[Open-data-census] government nuances and standard options

James McKinney james at opennorth.ca
Fri Oct 4 21:15:28 BST 2013


I agree, Richard. I think the solution is either (A) to allow the country editors/reviewers to mark this category as "not applicable" (although VIA Rail exists, it's not sufficiently relevant) or (B) to allow country editors/reviewers to change the weights assigned to each category. In this case, a very low weight would be assigned to Transport Timetables to avoid it having an overly large impact on Canada's global score.

Each province, territory and municipality would have different answers to each question, so it's not possible to produce an aggregate answer for "Transport Timetables". If the Census is interested in that granularity, we need to add those jurisdictions as distinct from Canada's entry in the Census.

James

On 2013-10-04, at 3:57 PM, Richard Akerman wrote:

> I have to say when I first saw the census I assumed "Transport
> Timetables" for Canada meant at any level of government.

→ **Tasks and exercises**
[A] Answer these questions from the email about the open data census:
(i) Which rail service does the writer say exists but isn't sufficiently relevant?
(ii) Which category would get a very low weight under option (B)?
(iii) What did Richard Akerman first assume "Transport Timetables" for Canada meant?
[B] How would you render this sentence from the email about the open data census in Spanish: "Each province, territory and municipality would have different answers to each question, so it's not possible to produce an aggregate answer for 'Transport Timetables'."

→ **Information provided**
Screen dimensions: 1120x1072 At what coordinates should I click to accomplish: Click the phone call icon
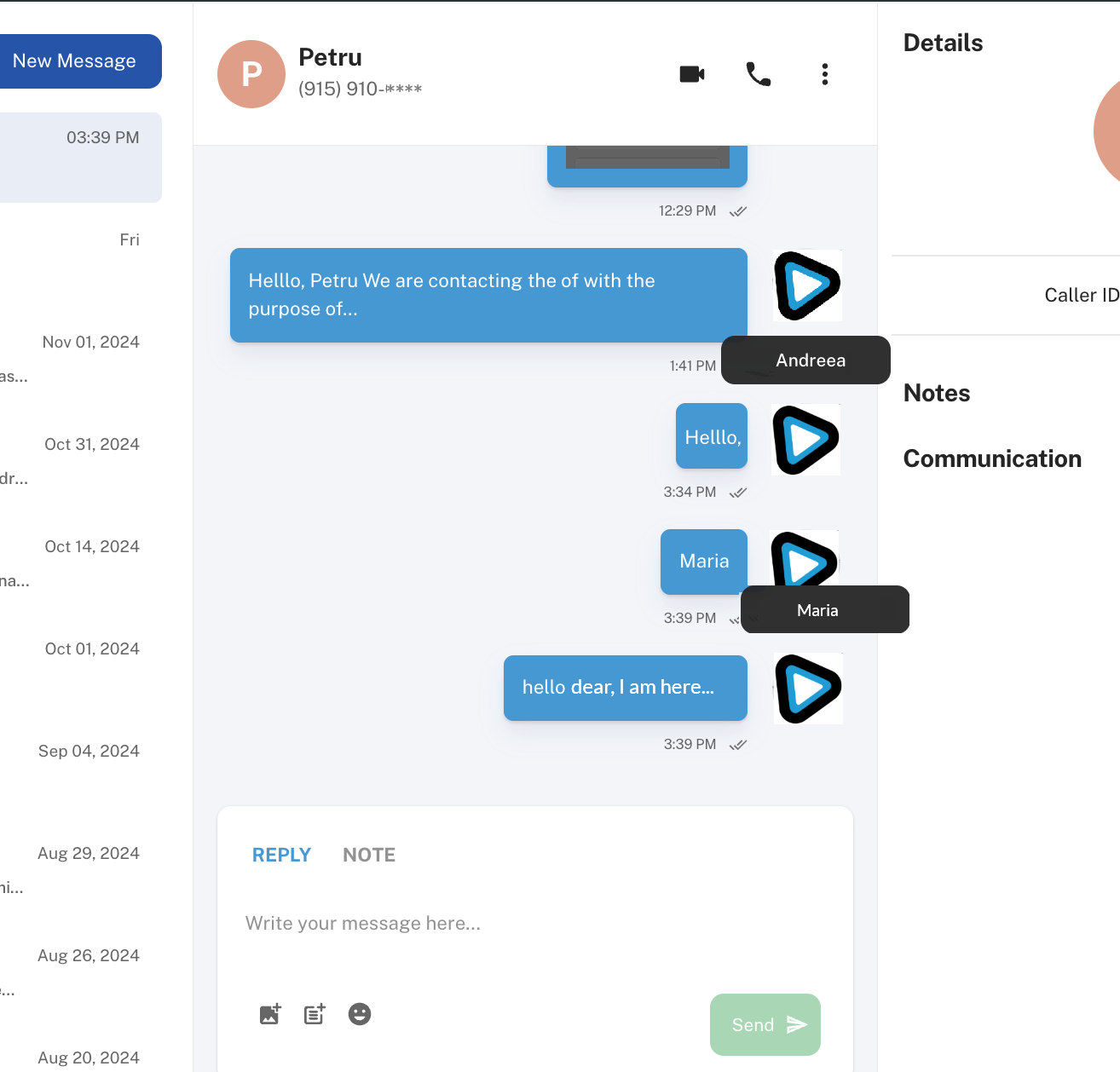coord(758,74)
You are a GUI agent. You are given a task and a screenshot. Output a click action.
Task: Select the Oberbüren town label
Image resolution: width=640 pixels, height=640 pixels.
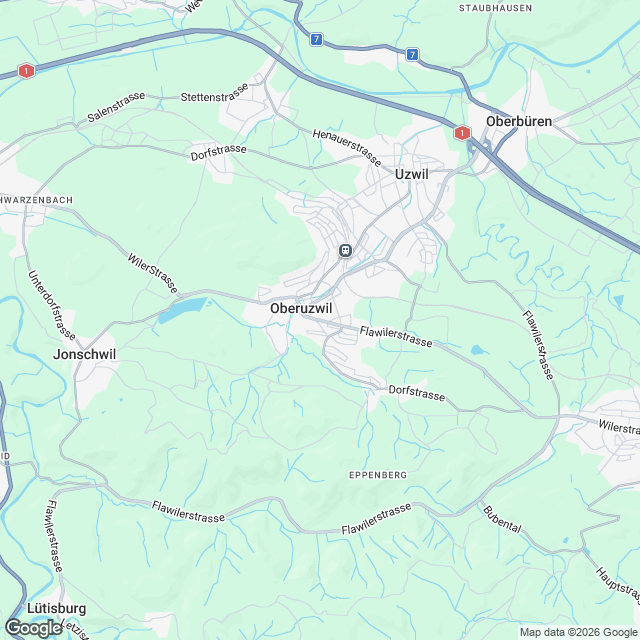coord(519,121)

→ **Outputs**
[A]
(i) VIA Rail
(ii) Transport Timetables
(iii) That it meant at any level of government

[B] Cada provincia, territorio y municipio tendría respuestas diferentes para cada pregunta, por lo que no es posible ofrecer una respuesta agregada para «Horarios de transporte».